T. saginata is about 1,000–2,000 proglottids long with each gravid proglottid containing 100,000 eggs, while T. solium contains about 1,000 proglottids with each gravid proglottid containing 60,000 eggs.[4]

Divergence of Taenia in humansEdit

Humans were previously thought to have acquired Taenia species (T. solium, T. asiatica, and T. saginata) after the domestication of large mammals, although the omnivorous diet and foraging of early hominids suggest the contact between the ancestral Taenia was established prior to the rise of modern humans and advanced agriculture. Evidence suggests the domestication of animals by humans consequently introduced Taenia species to new intermediate hosts, cattle, and swine.[5]

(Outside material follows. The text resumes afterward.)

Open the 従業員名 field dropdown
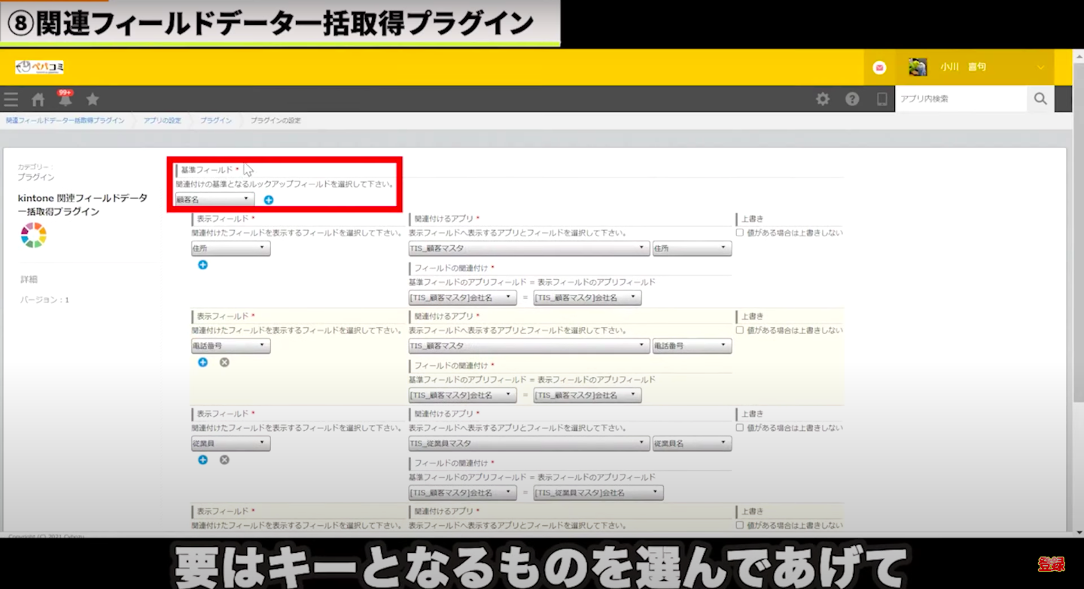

Morphological and molecular data suggest Taenia divergence as specialize human parasites has been directly associated with earlier hominids and prior to the existence of modern Homo sapiens. Direct predator-prey relationships between humans and the original definitive and intermediate hosts of Taenia resulted in this host switch. Ecological evidence showed early hominids heavily preyed on one of the intermediate hosts, antelope, of Taenia, thus resulting in earlier colonization by the parasite prior to mammalian domestication. The early hominids had an omnivorous diet; they were hunters and scavengers. The abundance of antelope in sub-Saharan Africa savannah in the Late Pliocene resulted in a vast food resource for hominids and other carnivorous animals such as felids, canids, and hyaenids.[5] Hominids who hunted antelopes or scavenged killed antelopes bridged the beginning of a host-parasite relationship between hominids and Taenia. During this time, hominids may not have had the means of cooking their food. This would have greatly increased their chances of catching the cysticerci as a result of eating uncooked meat. Also, transmission of the parasite may have been enhanced by directly consuming the definitive host. Parasitological data support the foraging of antelope by Homo species during the Late Pliocene and Pleistocene periods. This corresponds to the initial contact of the ancestral Taenia and specialize into T. solium, T. saginata, and T. asiatica, thus resulting in colonization of the early hominids as definitive hosts.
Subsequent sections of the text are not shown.